The current West African Ebola virus outbreak is deservedly the news topic of the day. This outbreak is larger and deadlier than the more than 30 Ebola outbreaks combined since the virus was discovered in 1976, totaling more than 13,000 confirmed and probable cases and nearly 5,000 deaths, according to the World Health Organization. It has appeared outside Africa, in the United States, Spain, Norway, and in a separate outbreak in the Democratic Republic of the Congo. It is teaching us more about diseases that are deadly, highly infectious, and lacking effective drug or vaccine treatments.
It is also teaching us more about the unreliability of studying human diseases in nonhuman animals-and about the media hyperbole that can work to conceal this truth. The New York Times on October 30, 2014 called a recent study a "significant advance" in the role of laboratory experiments to analyze Ebola-in mice.

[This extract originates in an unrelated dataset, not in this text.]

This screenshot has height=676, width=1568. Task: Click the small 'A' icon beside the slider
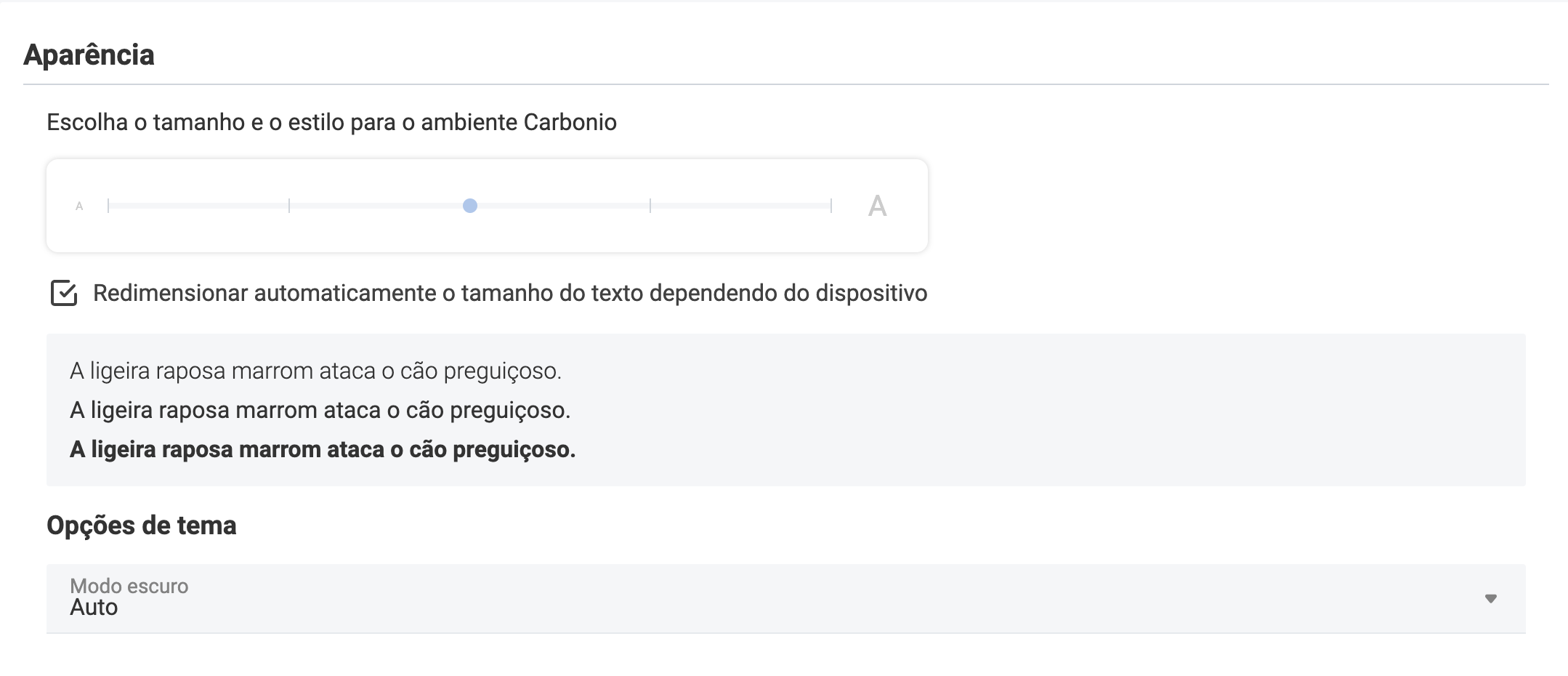79,206
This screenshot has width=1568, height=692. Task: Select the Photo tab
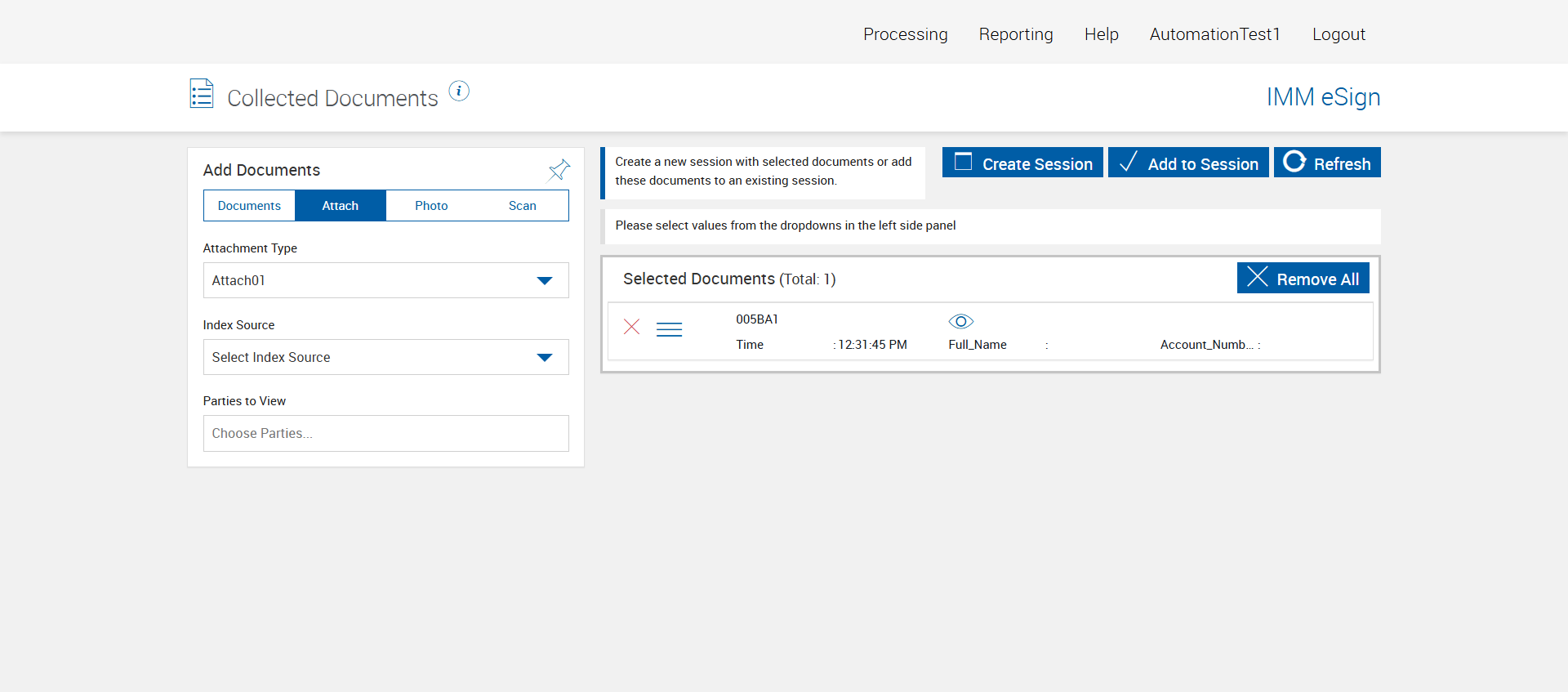click(x=431, y=206)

The study's authors, acknowledging the inadequacy of the current mouse models of Ebola infection, investigated the effects of the Ebola virus in 47 genetically diverse mouse strains. Some of the mice, they found, were completely resistant to the virus; others were only partially so; and still others experienced severe illness, hemorrhaging, and death. Overall, half of all the mice who were not resistant to the virus died. The authors concluded that the results suggest an important genetic link to outcomes in Ebola infection among mice-a link that may also be present for human victims.